Love is important. It can be fleeting and yet deep, long-term but yet surprising. Love is the drive you make at 2 am because you need to be near her. Love is the meal you prepare because you want your significant other energized for their day. Love is music that finds you when you need it. Love reveals more about your soul than your mind could ever hope for. Love is joy and love is pain. Love is gain and love can be loss.
Wouldn’t that class have been useful in school? “How To Love” courses with the intention of having more functional relationships. You can teach the fundamentals of trust, loyalty, honesty and respect but would it help? What about when sex enters the equation? What is the balance between being a good friend and a good lover?
It’s not mathematics but it is definitely subject for discussion. Maybe then people would avoid abusive, unfulfilling or all-around dysfunctional relationships more often. Most relationships include a power differential, it can bounce back and forth but ultimately one person often likes to lead.
When you know that the relationship is not right and you’re going to have to end it, how do you handle the love part? How do you handle the attachment that you have to that person? How do you break it? I use my creative outlets mostly to make sense of how I’m feeling about love. A song can tell me more about how I’m feeling than hours of agonizing over a decision, so I put pen to paper more often than not.
I wrote this song two weeks ago, recorded a rough version at home and have been playing it back over the last few days and I feel exceptionally different from when I wrote it. I wrote the track when emotions were heightened and now that things seemed to have settled with that romantic situation I’m surprised I feel so different so quickly. And then there’s other tracks that I put on that just hit in the gut, always. I just played back several tracks and a freestyle and they all had me feelin’ a way. This other one though…
Different relationships bring different volumes of intensity to the table. Just because a situation looks similar to one from your past does not mean that you are going to react the same this time around.
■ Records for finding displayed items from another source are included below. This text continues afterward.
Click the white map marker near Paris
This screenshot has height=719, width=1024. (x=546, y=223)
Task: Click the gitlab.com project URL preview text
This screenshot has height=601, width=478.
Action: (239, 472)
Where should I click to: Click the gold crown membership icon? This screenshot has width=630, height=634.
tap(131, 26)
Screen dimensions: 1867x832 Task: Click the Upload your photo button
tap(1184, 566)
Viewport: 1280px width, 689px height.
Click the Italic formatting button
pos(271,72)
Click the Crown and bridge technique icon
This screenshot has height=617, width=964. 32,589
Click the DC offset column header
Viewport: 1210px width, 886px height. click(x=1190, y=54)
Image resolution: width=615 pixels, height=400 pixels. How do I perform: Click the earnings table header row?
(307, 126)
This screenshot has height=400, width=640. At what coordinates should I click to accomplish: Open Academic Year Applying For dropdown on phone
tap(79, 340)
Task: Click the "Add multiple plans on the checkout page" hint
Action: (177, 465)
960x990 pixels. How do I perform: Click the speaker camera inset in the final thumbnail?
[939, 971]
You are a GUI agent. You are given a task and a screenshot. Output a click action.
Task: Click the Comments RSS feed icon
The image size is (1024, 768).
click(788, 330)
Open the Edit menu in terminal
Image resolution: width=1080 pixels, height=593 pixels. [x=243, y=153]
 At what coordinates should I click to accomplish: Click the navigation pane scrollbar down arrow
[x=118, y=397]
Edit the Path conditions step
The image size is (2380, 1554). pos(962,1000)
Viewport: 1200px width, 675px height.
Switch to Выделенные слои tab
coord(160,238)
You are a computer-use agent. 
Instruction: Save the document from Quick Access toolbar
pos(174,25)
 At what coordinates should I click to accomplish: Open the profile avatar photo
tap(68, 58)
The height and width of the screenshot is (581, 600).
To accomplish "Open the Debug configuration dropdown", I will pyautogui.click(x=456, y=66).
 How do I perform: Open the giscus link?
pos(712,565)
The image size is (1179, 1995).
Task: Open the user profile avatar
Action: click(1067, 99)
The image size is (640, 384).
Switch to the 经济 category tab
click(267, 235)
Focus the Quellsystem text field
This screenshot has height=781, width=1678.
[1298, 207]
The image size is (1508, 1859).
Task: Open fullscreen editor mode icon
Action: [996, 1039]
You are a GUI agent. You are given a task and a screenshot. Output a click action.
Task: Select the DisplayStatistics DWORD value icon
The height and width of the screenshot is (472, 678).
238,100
You are a new person, and that other person is arguably not the individual from your past. He or she is an entirely new being with facets and quirks that either work for you or don’t. But being true to yourself is the only way to get out of this love thing alive.
There’s also so many different versions of love and styles of relationships to choose from that the traditional model of marriage is not considered the sole pathway to happiness anymore. I’m not sure how I feel on this subject I just know what I would need in a partner to even consider marriage and, truth be told, I haven’t dated a single guy who exhibited those traits. Well, maybe one.
Relationships are meant to teach you lessons, and in the process they can inspire fire music and dope characters for novels. A single muse can inspire great art for decades.
But people are not art, and we have to acknowledge that. People have real feelings, their own dreams, traumas, and obstacles to overcome. Love is not supposed to be used as a weapon to gain one up on someone so that you can feel better about yourself, love is supportive and lacking in judgement. Love is supposed to uplift not put down. I say this because love is possibly one of the most exploited forces in our world.
“I love you.”
When I heard it, I smiled. He meant it. But I simultaneously got bug-eyed and froze…I couldn’t say it back. An “I love you” can give promise of future “I love you’s” and that was something I knew was not in our future. Did I have love for him? Yes. Could I have said it back, sure. But there’s so much power in saying those three small words and meaning them that I couldn’t let them pass my lips.
It feels nice to hear those words, but I can guarantee you it feels even better to be able to say them back once they’re said.
Love is the bedrock of why we do what we do. If you’re lucky enough to fall in love with the right person, say “I love you” and show them that you do. Those words mean something…or maybe I’m just old school like that.